1. Learning Objectives

By completing this project, you will:

  1. Integrate orchestration, memory, and safety into one system.
  2. Add observability dashboards and audit trails.
  3. Validate outputs using a full evaluation harness.
  4. Demonstrate resilience under failure scenarios.

2. Theoretical Foundation

2.1 Core Concepts

  • System Integration: Aligning components with stable interfaces.
  • Reliability: Predictable behavior under stress and failure.
  • Operational Readiness: Observability, testing, and fallback plans.

2.2 Why This Matters

A multi-agent system is only valuable if it is trustworthy. This project makes reliability and observability first-class features.

2.3 Historical Context / Background

Production distributed systems have long required strong observability and testing. Agentic systems inherit these needs.

2.4 Common Misconceptions

  • “Integration is just wiring.” It requires stable contracts and monitoring.
  • “Testing once is enough.” Reliability requires continuous evaluation.

3. Project Specification

3.1 What You Will Build

A production-style multi-agent system that accepts real tasks, coordinates multiple roles, validates shared memory, enforces tool safety, and produces evaluation reports.

3.2 Functional Requirements

  1. Orchestrator: Role-based routing and escalation.
  2. Shared Memory: Validated knowledge ledger.
  3. Safety Gatekeeper: Tool-use policy enforcement.
  4. Observability: Logs, traces, and dashboards.
  5. Evaluation Harness: Automated test suite.

3.3 Non-Functional Requirements

  • Reliability: Handles failure gracefully.
  • Scalability: Supports multiple tasks.
  • Auditability: Every decision traceable.

3.4 Example Usage / Output

$ run-capstone --task "Market research with risk analysis"

[Orchestrator] task routed to 4 agents
[Memory] ledger updated (v12)
[Gatekeeper] tool request approved
[Evaluation] pass_rate=80%

3.5 Real World Outcome

A full demo where stakeholders can see a complete report, evidence ledger, safety approvals, and a final result with trace logs.

4. Solution Architecture

4.1 High-Level Design

User Task
  -> Orchestrator
     -> Agents
        -> Shared Memory
     -> Gatekeeper
  -> Observability + Evaluation
  -> Final Output

4.2 Key Components

Component Responsibility Key Decisions
Orchestrator Task routing Role contracts
Memory Ledger Store facts Append-only + validation
Gatekeeper Tool policy Risk-based approvals
Dashboard Observability Metrics and traces
Evaluation Harness Testing Scenario suites

4.3 Data Structures

Pseudo-structures:

STRUCT TaskContext:
  task_id
  roles
  evidence
  status

STRUCT SystemMetric:
  name
  value
  timestamp

4.4 Algorithm Overview

End-to-End Workflow

  1. Task enters orchestrator.
  2. Agents execute with validation gates.
  3. Gatekeeper approves tool use.
  4. Memory ledger updated.
  5. Evaluation harness validates results.

Complexity Analysis:

  • Time: O(T * R) tasks times roles
  • Space: O(L) logs and memory entries

5. Implementation Guide

5.1 Development Environment Setup

Use a staged environment to run integration tests before demo.

5.2 Project Structure

project-root/
├── orchestrator/
├── agents/
├── memory/
├── gatekeeper/
├── observability/
├── evaluation/
└── reports/

5.3 The Core Question You’re Answering

“How do I build a multi-agent system that I would trust in production?”

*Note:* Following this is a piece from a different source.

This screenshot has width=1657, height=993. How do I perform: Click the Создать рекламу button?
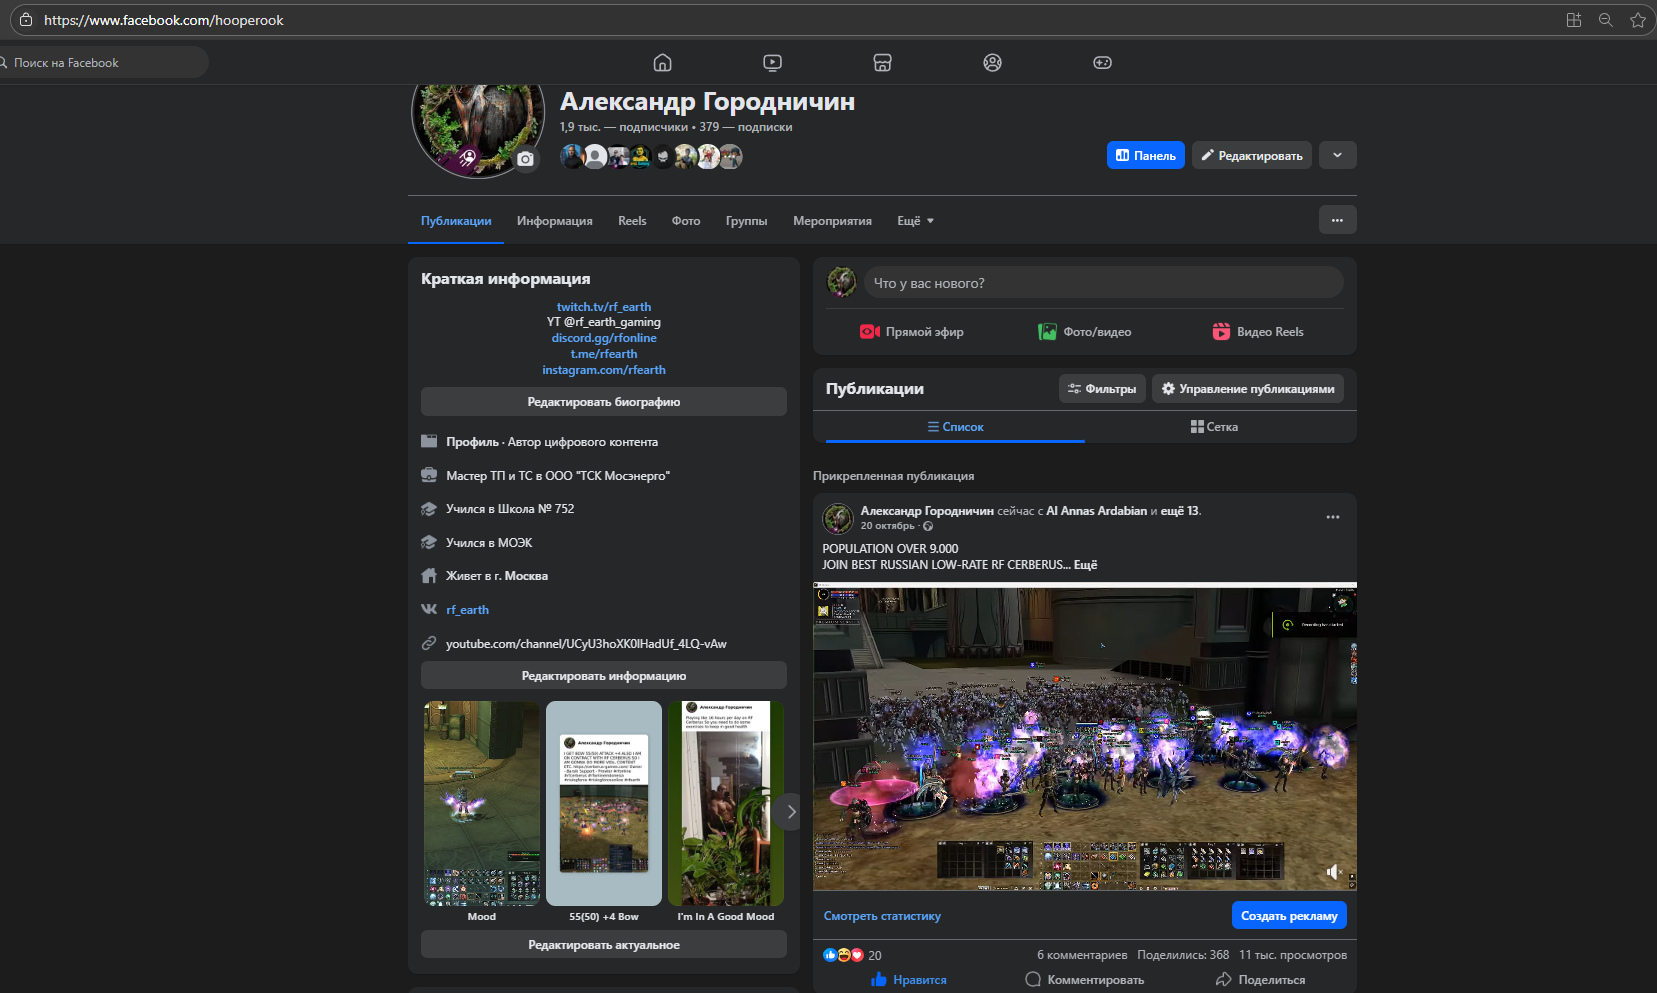(1288, 916)
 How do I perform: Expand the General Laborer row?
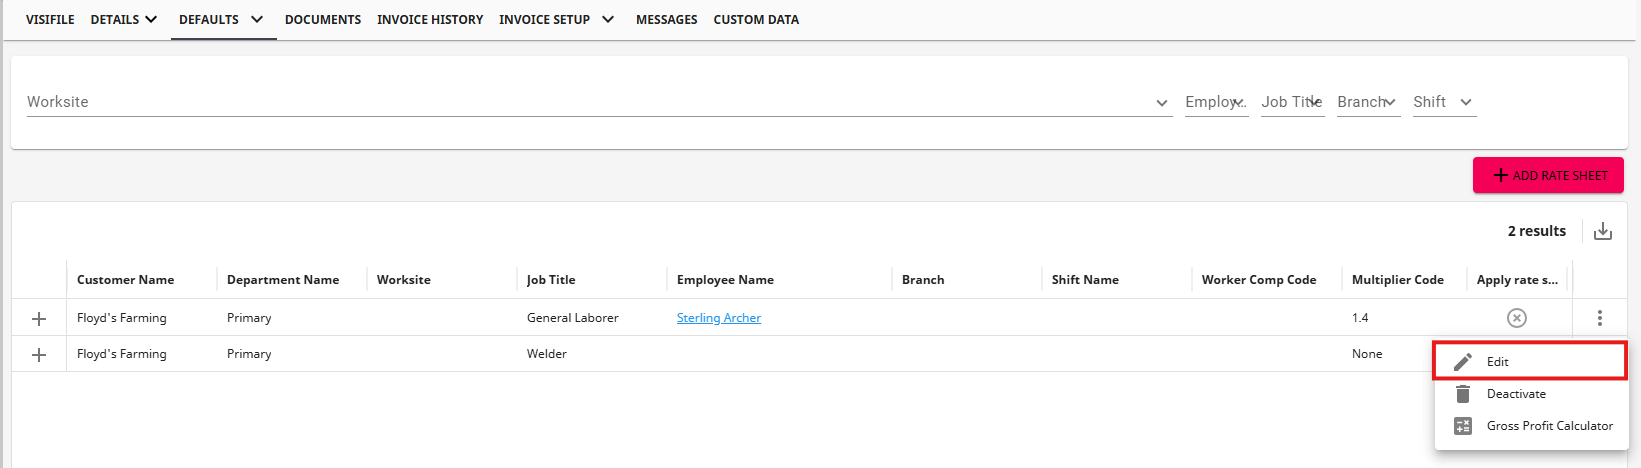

5.4 Concepts You Must Understand First

  1. Integration contracts
    • How do you prevent schema drift?
    • Book Reference: “Designing Data-Intensive Applications” - Ch. 1-5
  2. Operational safety
    • How do you handle failures?
    • Book Reference: “Release It!” - Ch. 4

5.5 Questions to Guide Your Design

  1. Component boundaries
    • Where do you enforce validation?
  2. Monitoring
    • What metrics indicate system health?

5.6 Thinking Exercise

Design a failure scenario where one agent returns nonsense and explain how the system recovers.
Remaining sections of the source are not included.